**Consegna a**.
Riproduca fedelmente le righe dell'elenco a partire da quella che contiene "has height=940, width=1896." fino all'ultima riga dell'elenco, entrambe comprese. Ometta le immagini dalla risposta.

**Testo di riferimento**.
-------
Secondo quanto riportato l’annucio ufficiale dell’intesa tra Of e Acea arriverà dopo l’estate. La utility capitolina punta ad accelerare sulle smart grid, bruciando i tempi sulla digitalizzazione di gestione e controllo delle sue reti e, per farlo, una fibra capillare è indispensabile. L’intesa dovrebbe andare anche oltre quella stipulata tra Tim e A2A. Non arriverà – scrive Affari & Finanza – a costituire una jv ma sicuramente andrà a toccare anche lo sviluppo tecnologico e non solo gli aspetti commerciali.

Si inasprisce dunque la battaglia per la banda ultralarga made in Italy. Ma quali sono i numeri complessivi in ballo per llo sviluppo delle Ngn? Per Tim la partita della fibra vale 11 miliardi di investimenti tra già realizzati e in budget. Per Open Fiber fino al 2019 il piano prevede circa 4 miliardi, il 30% di mezzi propri e il 70% da chiedere al mercato. Lo Stato, per coprire le zone bianche ha messo 1,3 miliardi per la prima gara e le prime 5 Regioni, altri 1,2 miliardi sono sulla seconda gara che riguarda 11 Regioni. Si tratta del 92% dello stanziamento totale pubblico, che si aggira dunque intorno ai 3 miliardi. Restano da aggiudicare due sole gare minori, per un totale tra i 4 e i 500 milioni: una per le ultime tre Regioni, Sicilia, Sardegna e Calabria, e una per la provincia di Bolzano.
-------
**Consegna b**.
Trascriva alla lettera il passo del testo sulla banda ultralarga che inizia con le parole "Secondo quanto riportato" e si conclude dopo le parole "gli aspetti commerciali.".

(Record memorizzati)
-------
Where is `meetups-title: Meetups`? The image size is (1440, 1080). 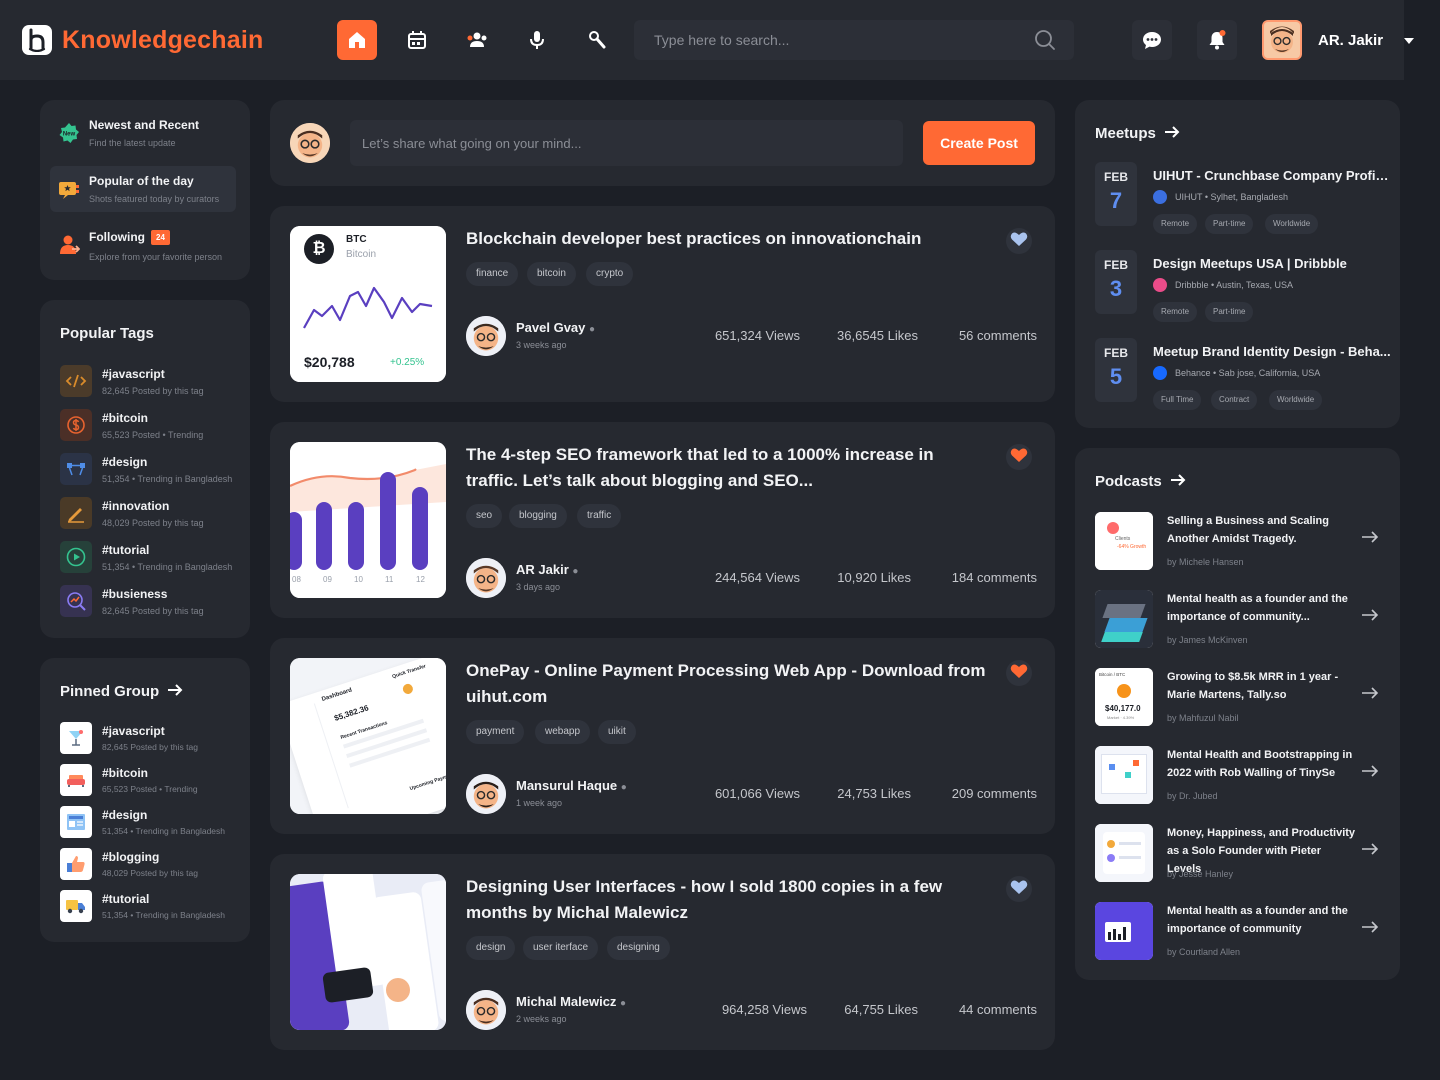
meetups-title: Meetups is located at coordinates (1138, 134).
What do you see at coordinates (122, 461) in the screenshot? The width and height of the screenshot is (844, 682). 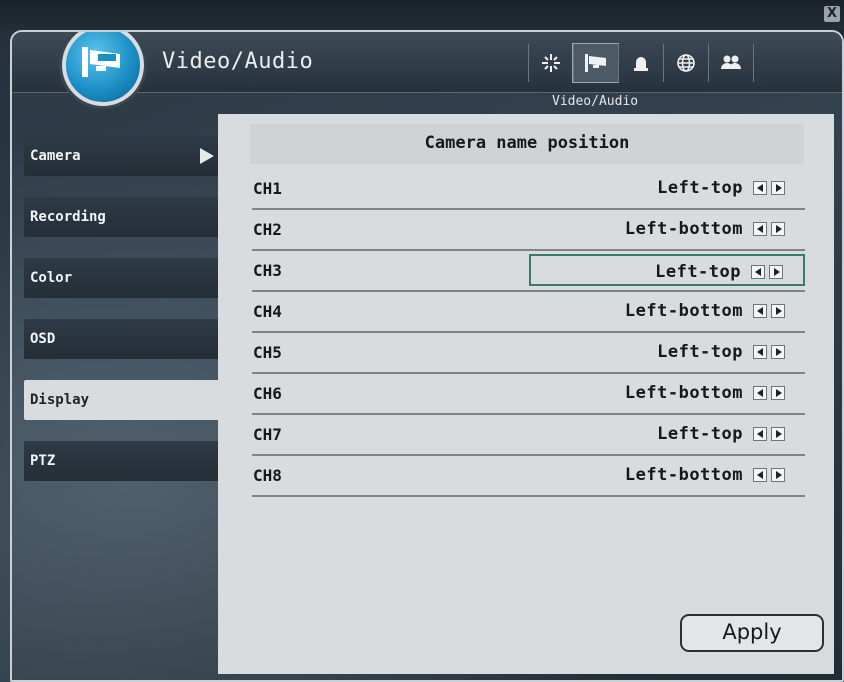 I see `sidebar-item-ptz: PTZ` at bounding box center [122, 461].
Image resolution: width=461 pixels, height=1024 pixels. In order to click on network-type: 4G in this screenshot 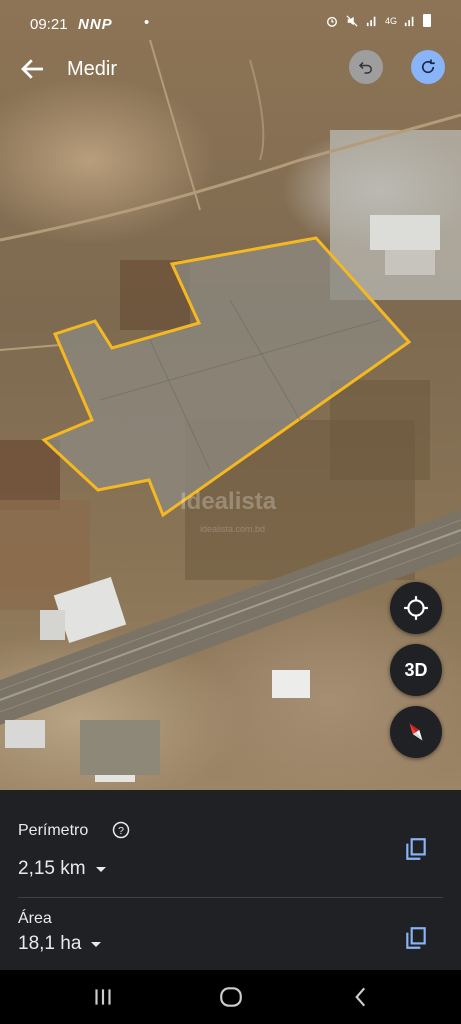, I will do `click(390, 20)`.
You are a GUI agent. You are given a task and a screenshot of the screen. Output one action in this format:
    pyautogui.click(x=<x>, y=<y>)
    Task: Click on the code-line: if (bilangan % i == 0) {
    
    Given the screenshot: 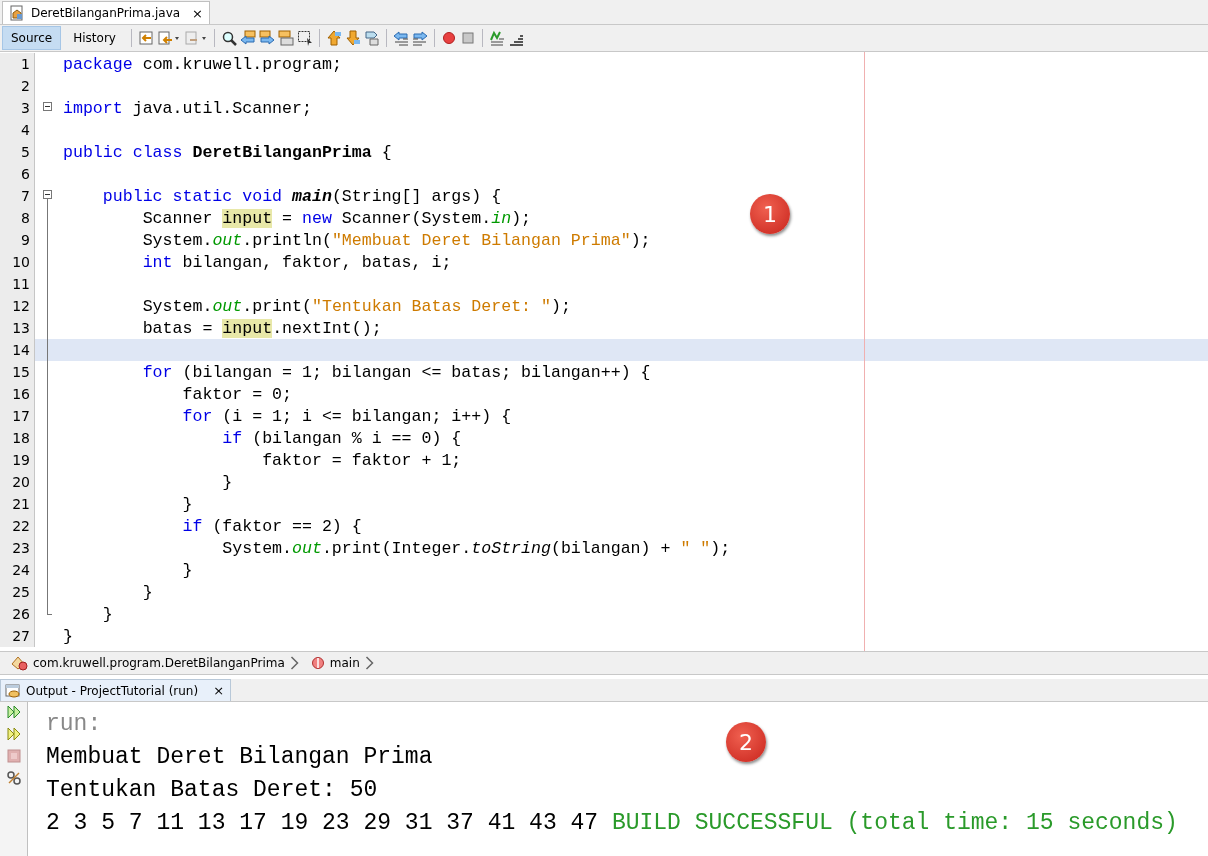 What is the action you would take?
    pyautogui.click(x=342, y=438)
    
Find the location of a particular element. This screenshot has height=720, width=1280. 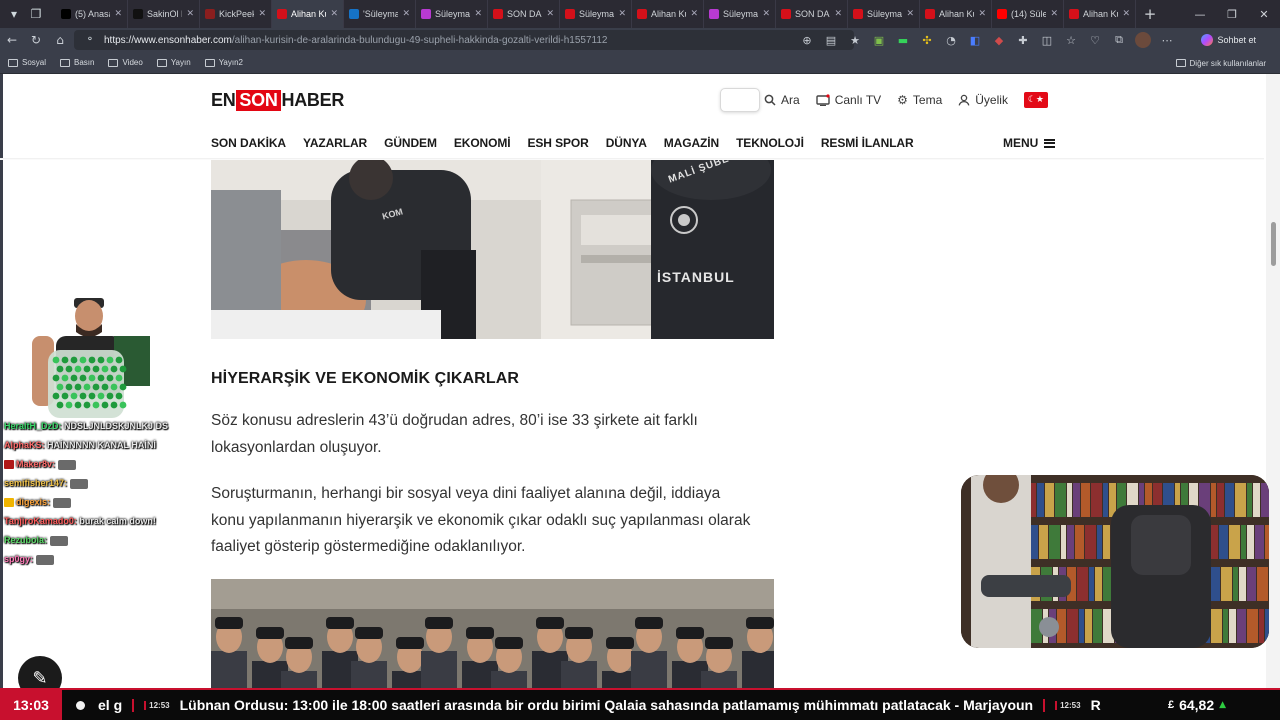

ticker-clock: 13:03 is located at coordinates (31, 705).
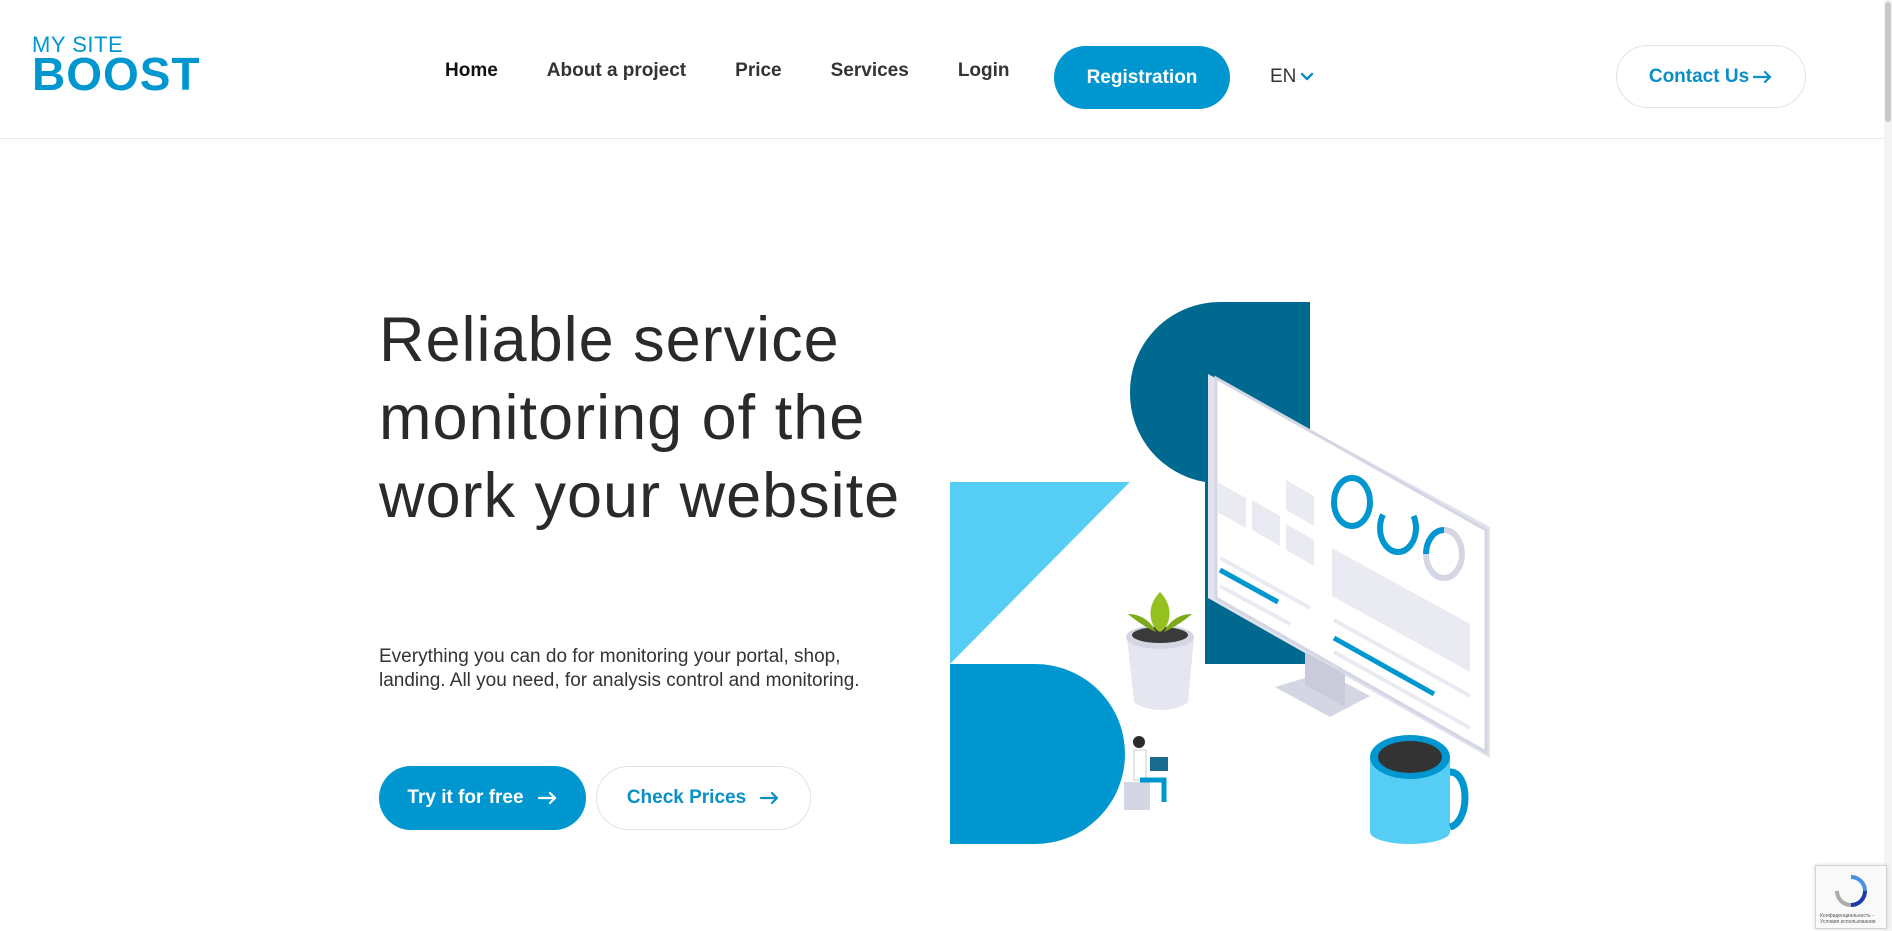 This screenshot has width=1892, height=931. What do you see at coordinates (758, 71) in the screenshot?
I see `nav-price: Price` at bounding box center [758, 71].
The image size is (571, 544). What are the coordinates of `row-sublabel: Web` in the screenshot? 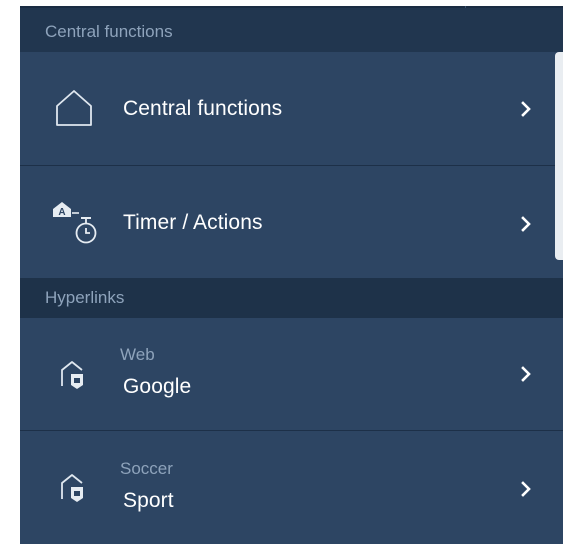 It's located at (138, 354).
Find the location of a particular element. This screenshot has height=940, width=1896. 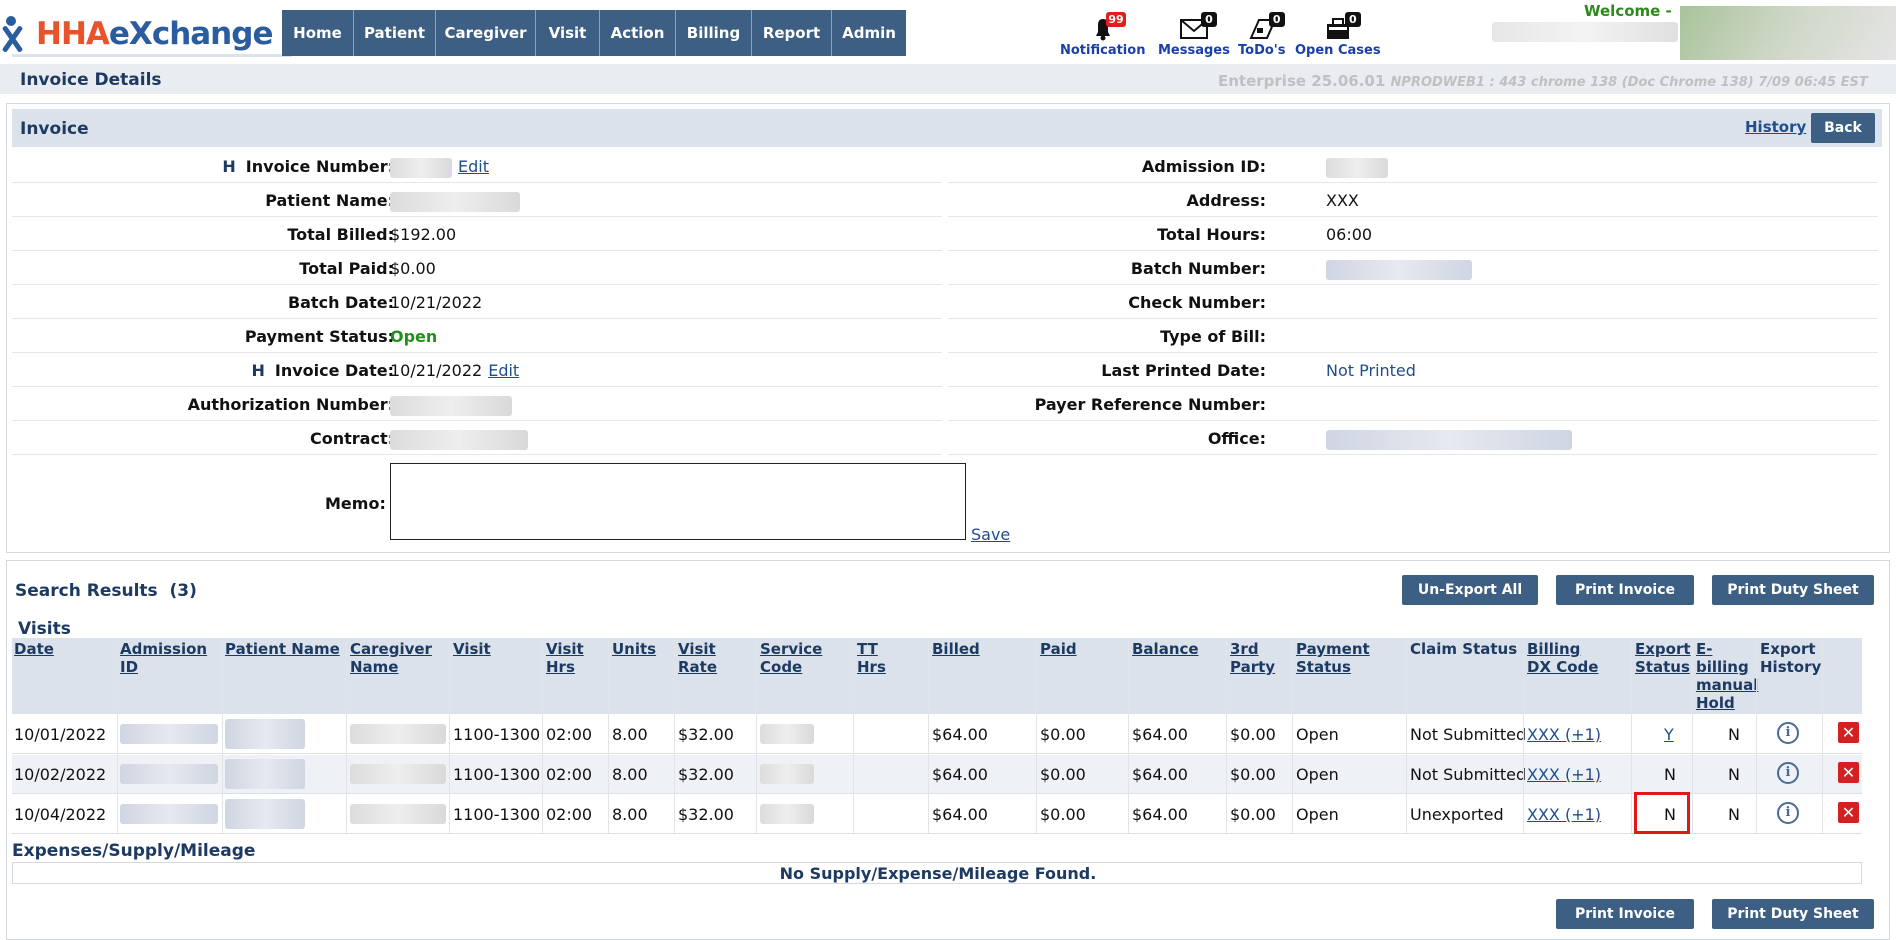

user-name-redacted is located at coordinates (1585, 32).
-------
**Svolgimento a**.
Find the location of a particular element. This screenshot has height=940, width=1896. 

user-name-redacted is located at coordinates (1585, 32).

**Svolgimento b**.
Secondo quanto riportato l’annucio ufficiale dell’intesa tra Of e Acea arriverà dopo l’estate. La utility capitolina punta ad accelerare sulle smart grid, bruciando i tempi sulla digitalizzazione di gestione e controllo delle sue reti e, per farlo, una fibra capillare è indispensabile. L’intesa dovrebbe andare anche oltre quella stipulata tra Tim e A2A. Non arriverà – scrive Affari & Finanza – a costituire una jv ma sicuramente andrà a toccare anche lo sviluppo tecnologico e non solo gli aspetti commerciali.